Efforts to achieve CFS differ from other food security initiatives (e.g., nutrient supplementation or food assistance programs) in that they view the issue at a local level by concentrating on community infrastructure and local food systems, and vary according to different community needs. Hamm and Bellows purport that “food security is experienced most poignantly and addressed most innovatively at the community level” (p. 37). Some of the existing CFS initiatives, such as identifying food costs and quality in low-income neighbourhoods, also seek to provide the evidence needed to make changes in policy. This further improves the health of citizens by providing sufficient access to nutritious foods for all and improving access to resources needed to produce and process the food locally.

==History==
The term food security was first used in the 1960-1970s to refer to food supply and consistent access to food in international development work. In 1966 the treaty titled the United Nations International Covenant on Economic, Social and Cultural Rights was created to ensure economic, social and cultural rights including the “inalienable right to adequate nutritious food”. In 1974 the World Food Conference focused on producing enough food for the world, ensuring the supply was reliable, and reducing dramatic price fluctuations. Even early on it was clear that there was a great discrepancy between the world's food supply and people's access to food. Advances in agricultural technology in non-industrialized countries resulting in production of more food did not necessarily result in improved food access as evidenced by the Green Revolution. Rather, many environmental problems such as insecticide-resistant pests, soil erosion, and pesticide poisoning of both people and wildlife resulted.

(The task): Carry on the passage on community food security, picking up right after its final sentence. The lines after this point come from a different source.

(Dataset section):
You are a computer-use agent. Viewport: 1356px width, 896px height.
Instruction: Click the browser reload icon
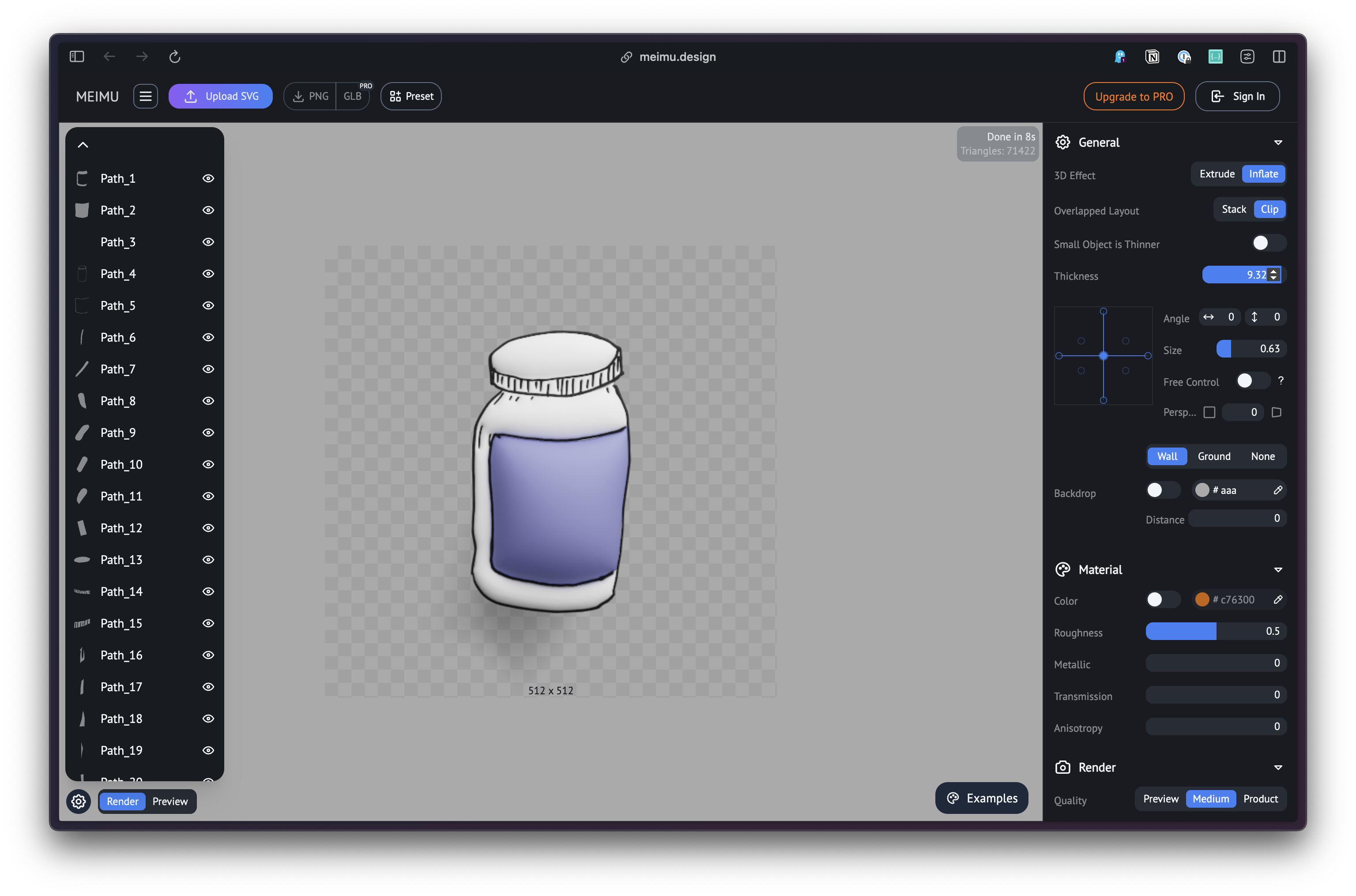click(x=175, y=56)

(Expected answer):
During the 1980s and 1990s food security became recognized as a major public health concern in industrialized countries. The concept of food entitlement was introduced in 1981 along with a shift in focus to ensured food access with adequate supply at the individual or household level in industrialized nations. Food security was measured directly by anthropometric means or by food intake assessment, and indirectly by indicators of poverty, comparison of wages to food costs, employment rates and the use of emergency food programs. At the 1996 World Food Summit, the Rome Declaration on World Food Security reaffirmed, “the right of everyone to have access to safe and nutritious food, consistent with the right to adequate food and the fundamental right of everyone to be free from hunger”. Throughout the 1980s and 1990s most responses to food insecurity tended to occur at the community level. Community-level initiatives allowed for more long-lasting solutions to food issues as they were designed to empower individuals and increase knowledge and skills as opposed to providing only a temporary solution to food access. These efforts contributed largely to the evolution of the concept of CFS in the 1990s when environmental concerns were gaining recognition. The emerging concept of CFS captured the central idea that addressing food security at the community level would allow more interested parties to become involved in the decision-making and planning process as well as enable a larger range of issues to be addressed such as environmentally sustainable food production, fair wages for local producers, and more sustainable food assistance programs.

==CFS dimensions==
Measuring CFS is difficult due to its multifaceted nature and the complexity of the issue, a lack of standardized tools, and because of the diversity of needs across different communities. In order to better understand what influences CFS, the concept can be considered to comprise four key dimensions— personal and household food security, food environments, sustainability, and strength of local food system. It is important, however, to think of these four dimensions as interrelated and not discrete.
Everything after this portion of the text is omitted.